16 Couch on Insurance 2d 63:159 (1966). See, e.g., Davis v. Oregon Mutual Insurance Co., 71 Wash.2d 579, 429 P.2d 886, 887 (1967); McHugh v. Manhattan Fire & Marine Insurance Co., 363 Mich. 324, 109 N.W.2d 842, 844 (1961). Even without a provision in the policy 'policies of fire insurance are considered personal contracts and are not assignable before loss without the consent of the insurer.' 16 Couch on Insurance 2d 63:155 (1966). See, e.g., Central Union Bank v. New York Underwriters' Insurance Co., 52 F.2d 823, 824 (4th Cir. 1931); Stephenson v. Germania Fire Insurance Co., 100 Neb. 456, 160 N.W. 962, 963 (1916).

However, we are not persuaded that these general rules should be applied indiscriminately in factual settings such as the one at hand, in which they work an unexpected forfeiture of insurance coverage, and when the assignment involves no increase in risk to the insurer.

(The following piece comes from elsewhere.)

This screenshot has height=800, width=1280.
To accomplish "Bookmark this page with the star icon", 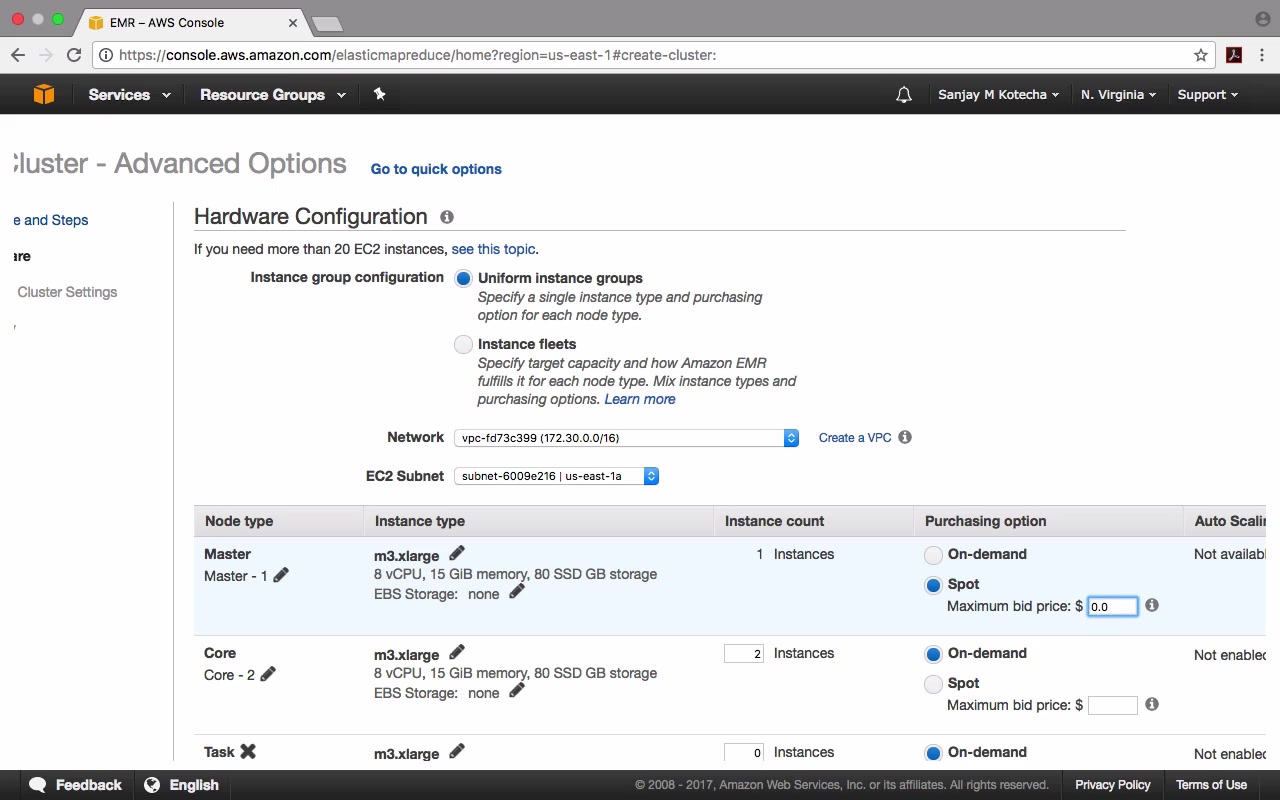I will coord(1201,55).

The object of policy provisions and legal rules which require consent of the insurer to any assignment of a fire insurance policy is 'to prevent an increase of risk and hazard of loss by change of ownership without the knowledge of the insurer.' 16 Couch on Insurance 2d 63:31 (1966). In this case that rationale is totally inapposite. The assignment of the policy to Capital Systems did not increase the risk and hazard of loss, since Capital Systems did not, in reality, obtain any additional interest in the policy and insured premises above what it already had as sole shareholder in Van Dyke La Arc, Inc. Had there been no dissolution and therefore no assignment, Capital Systems, as sole shareholder of Van Dyke La Arc, would still have controlled the proceeds from the insurance policy paid to Van Dyke La Arc, Inc. As a practical matter, whatever increase in risk there was occurred when the ownership of the stock, together with control of the corporation changed hands, and no allegation is made that this event required the consent of National American. In short, there was no more risk and hazard of loss after the dissolution and assignment than there was before Van Dyke La Arc, Inc., was dissolved.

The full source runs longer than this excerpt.